- **Try it**
Word for word, quote the lines from the one containing "Instruction: Select the" to the end of the entries below, including both. Leave pictures out.

=-=-=

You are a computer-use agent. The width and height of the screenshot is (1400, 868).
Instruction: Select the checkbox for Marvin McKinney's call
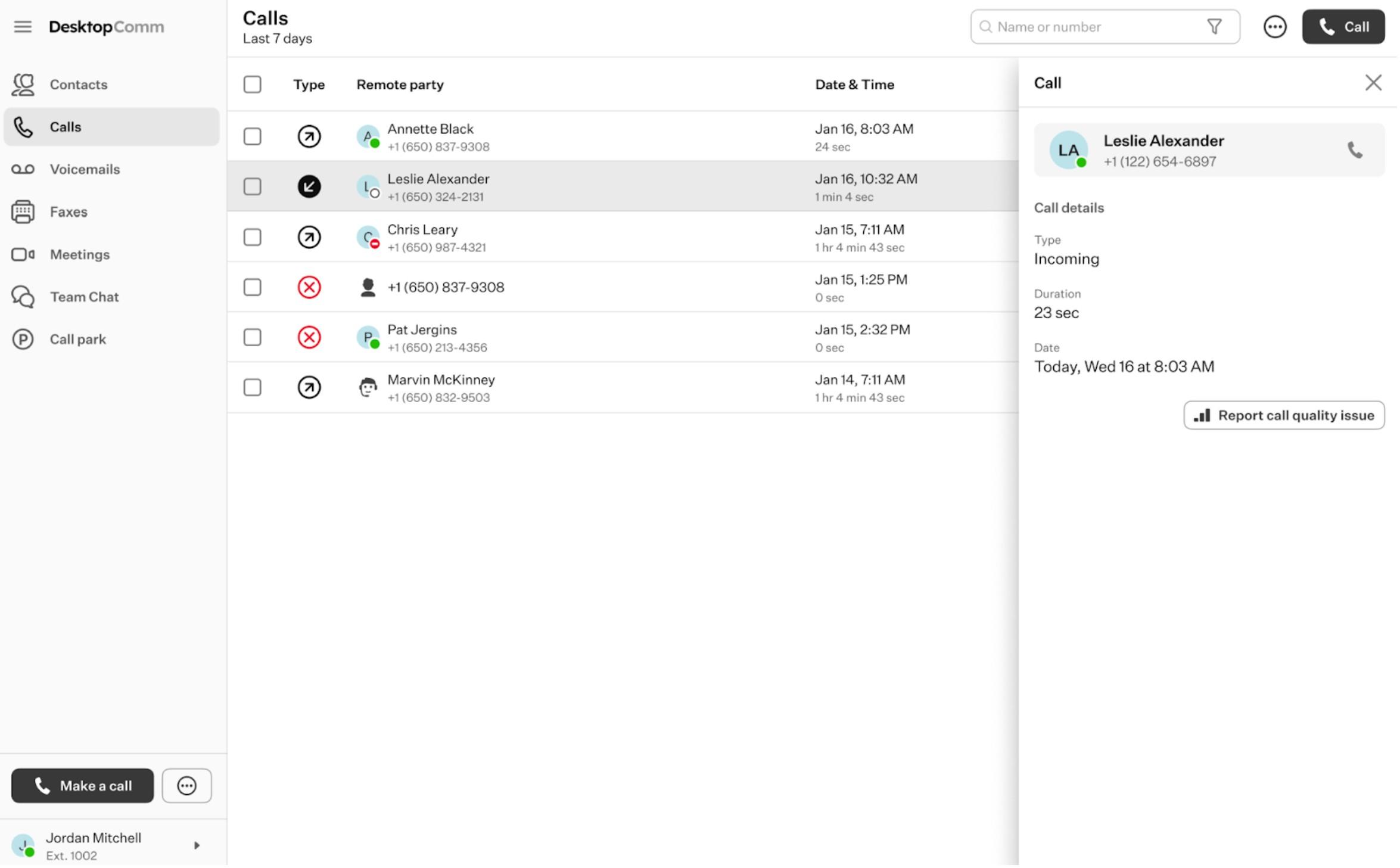(x=252, y=388)
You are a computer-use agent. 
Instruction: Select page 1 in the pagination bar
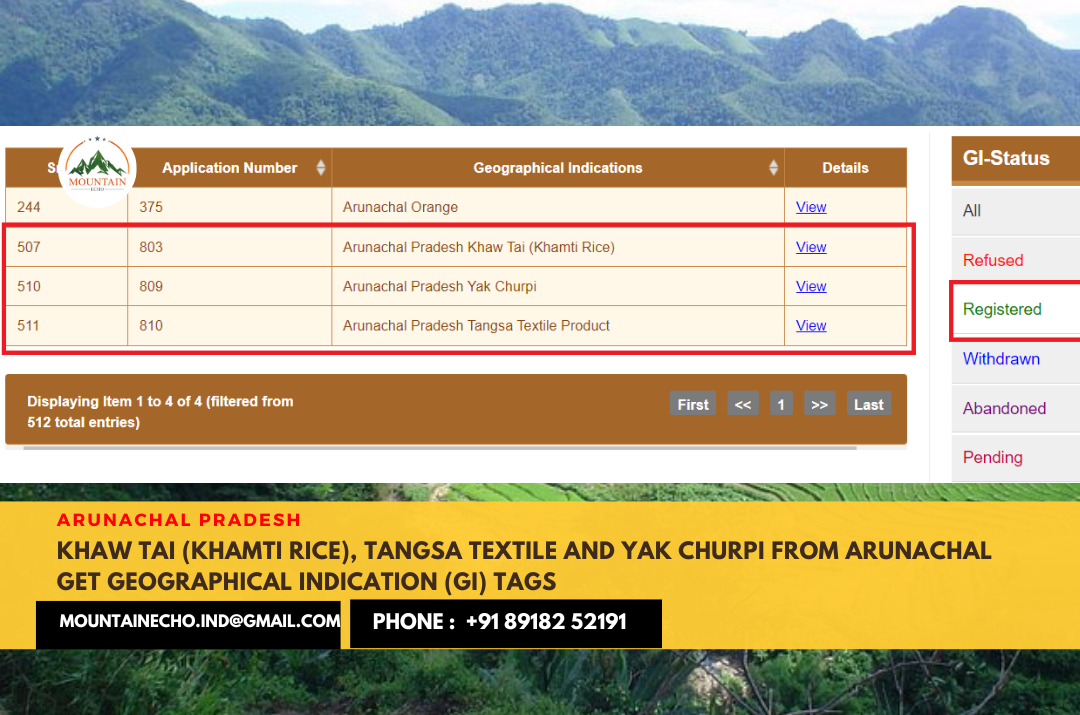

=-=-=

- **Exercise result**
Instruction: Select the checkbox for Marvin McKinney's call
(x=252, y=388)
You are a computer-use agent. 
Instruction: Select page 1 in the pagination bar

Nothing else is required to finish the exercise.